Fourpence a bag?? They must be the later ones - I'm sure I remember them being threepence.Please tell me I’m not the only one to remember these.View attachment 44193
My first mobile phone was two treacle tins joined together with a long piece of string. Never got any nuisance calls.
I'd copyright that...Probably got the best answer to that..I was a child in Zambia, sub-Saharan Africa. We had no telly and had to wait for a photo set to be sent from the UK. Shortly afterwards we travelled to the neighbouring country of Rhodesia where the Bush War was getting serious after UDI.
Crossing over the border at Kariba Dam the soldiers were twitchy. My grandmother was white and British, like us, but her papers were out of order and she was arrested. Then the Rhodesians searched our VW Kombi for contraband..and found plenty, as we were taking banned papers and materials hidden in various cupboards.

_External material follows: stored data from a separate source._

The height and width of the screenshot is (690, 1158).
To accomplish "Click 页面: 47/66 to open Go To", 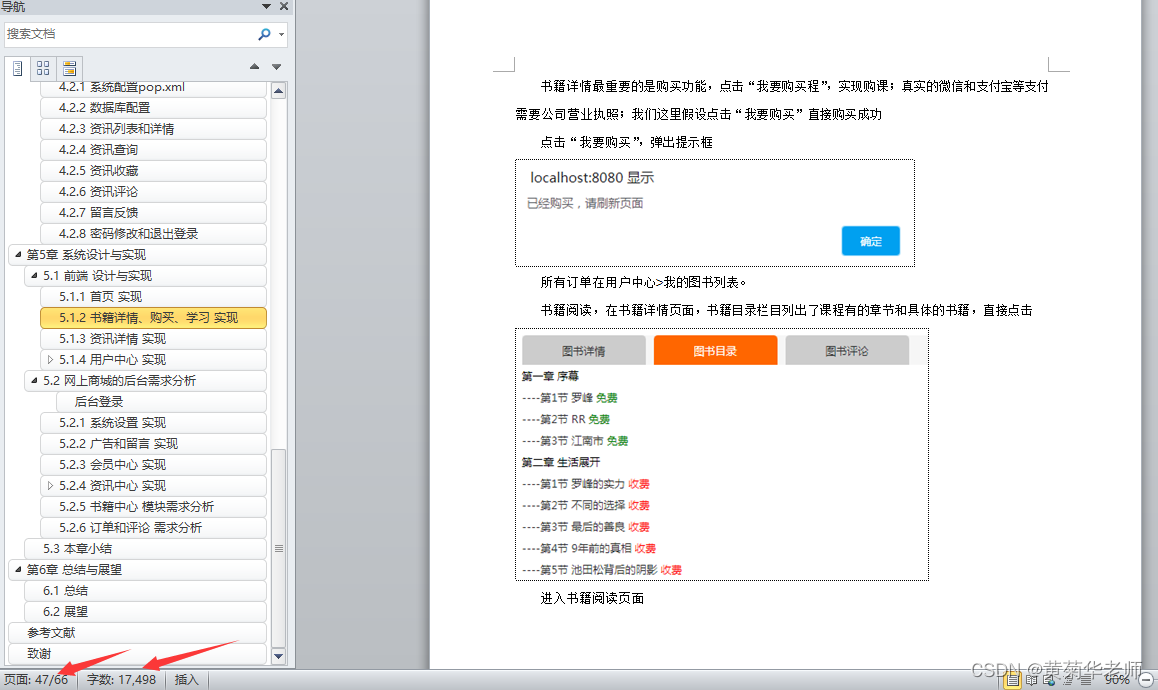I will pos(38,679).
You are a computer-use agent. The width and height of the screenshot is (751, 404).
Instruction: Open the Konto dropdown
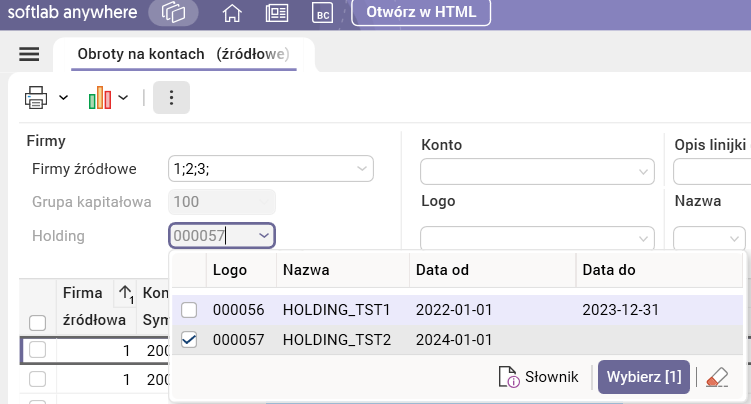641,172
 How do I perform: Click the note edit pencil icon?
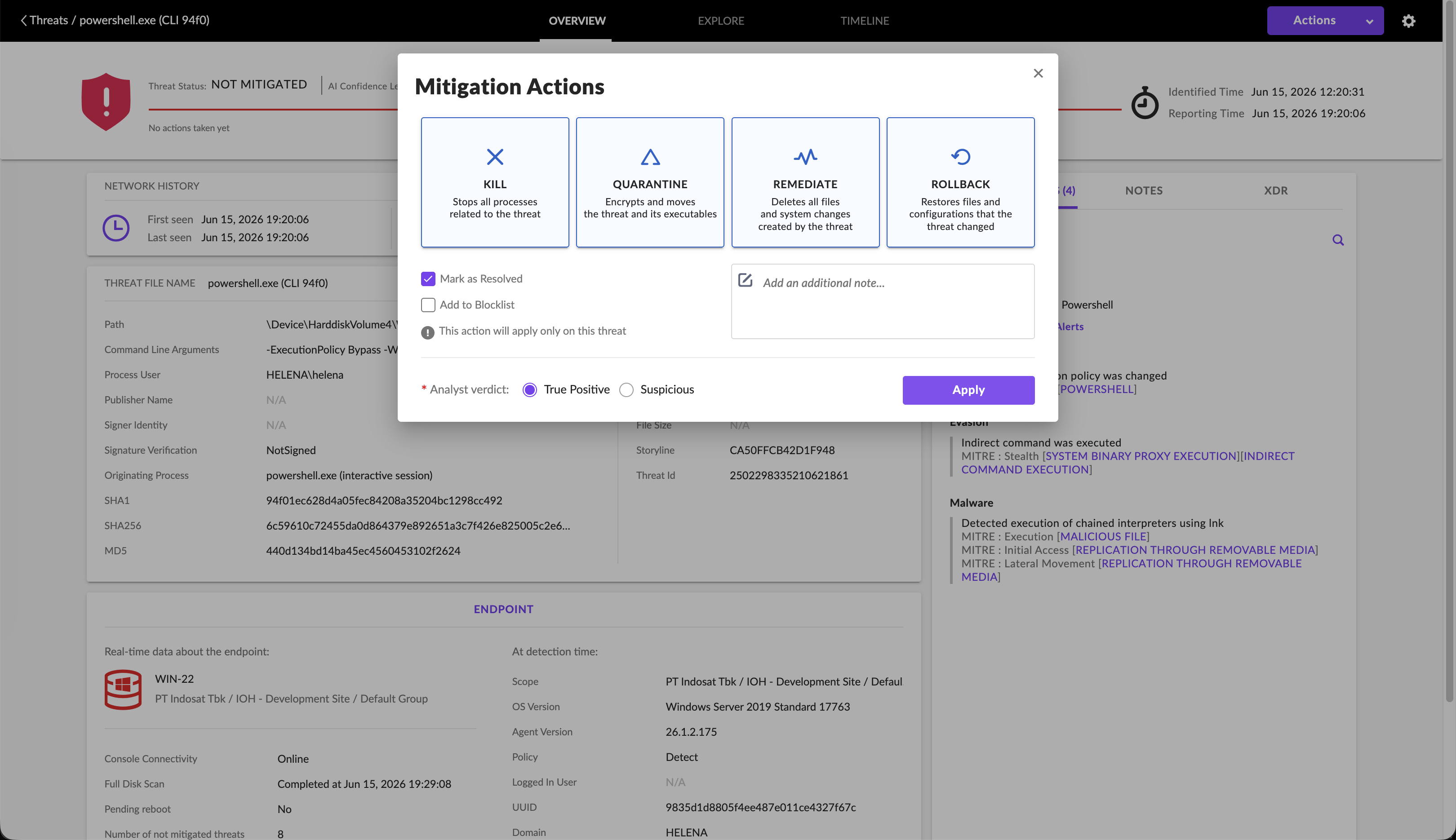pos(745,280)
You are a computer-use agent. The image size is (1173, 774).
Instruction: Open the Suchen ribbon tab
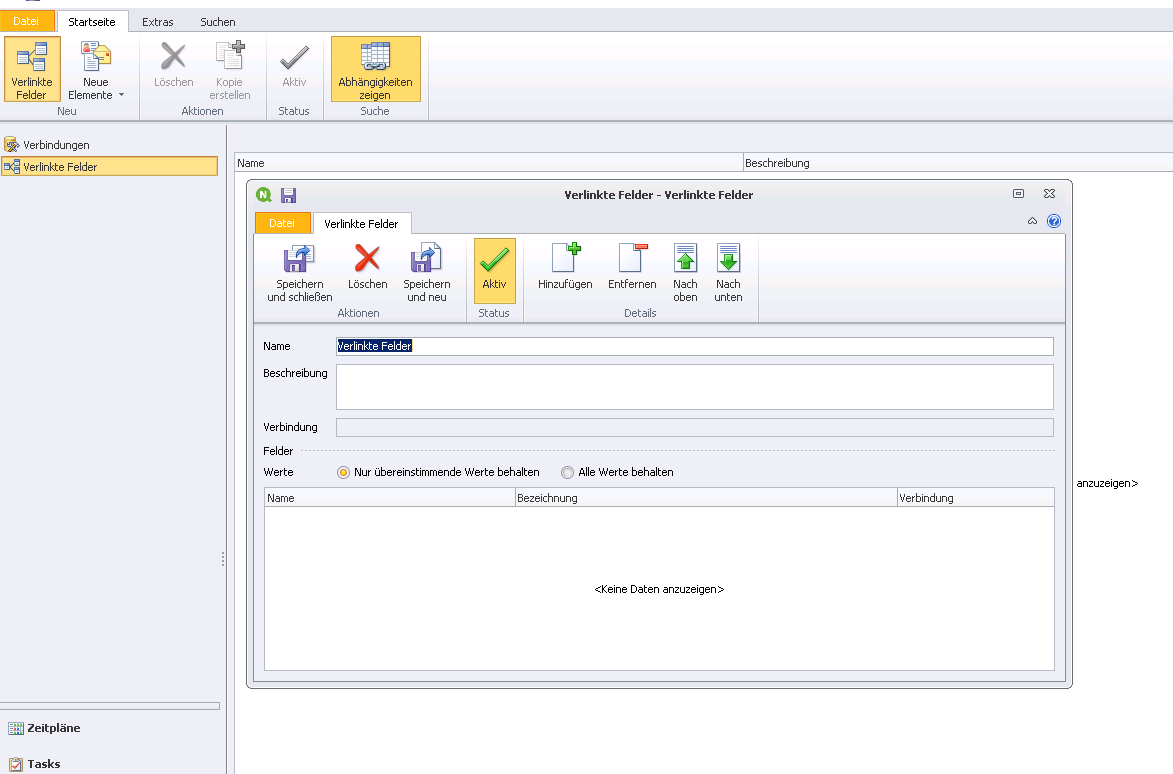coord(218,21)
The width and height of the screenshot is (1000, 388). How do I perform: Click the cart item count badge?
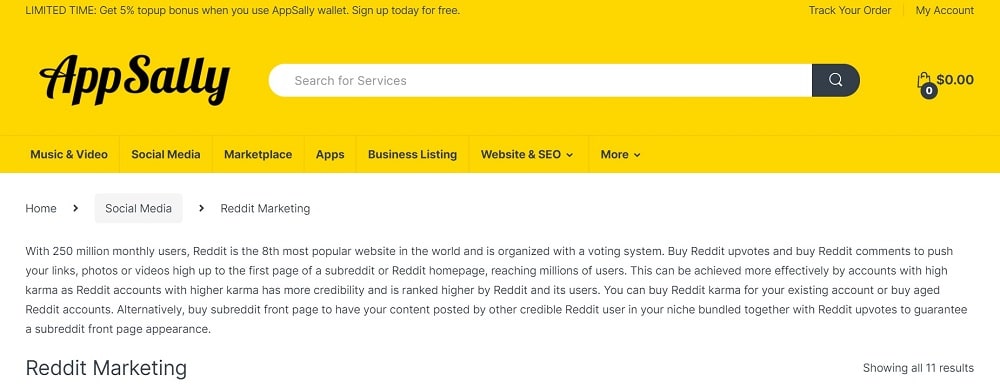point(929,91)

It wasn`t looking good...then the soldiers found the set of pictures from NASA. They hadn`t seen them before.
They quietly passed them around....it was a `moment`. Black, White, Rhodesian, British, Zambian...we all just looked at that Blue Marble. It was very quiet. Even as a child, I could see how moved everyone was..this was beyond colour.
The soldiers passed us everything back, including the contraband, and Gran ( :) ) and sent us on our way.....
Has ceefax and teletext been mentioned?
Steam engine wheel tappers.
Yes but worth another mention, the days before we all had internet access at home.
This is video brilliant and as one comment says strange how you don't miss something until its gone.
I remember in the mid-80's switching to a cordless phone with a massive extending antenna that allowed us to roam around the house and talk.
Along the lines of the old rotary phones, I don't know if you had this in the UK but in the US we had something called a "party line" in the late 70s (I grew up in the country on a farm) where we shared the circuit with a few other families. I don't think it was very common even then because it went away in the early 80s. Nothing more irritating than going to place a call and hear someone already talking on it. You had to keep checking and wait your turn.
I remember in the mid-80's switching to a cordless phone with a massive extending antenna that allowed us to roam around the house and talk.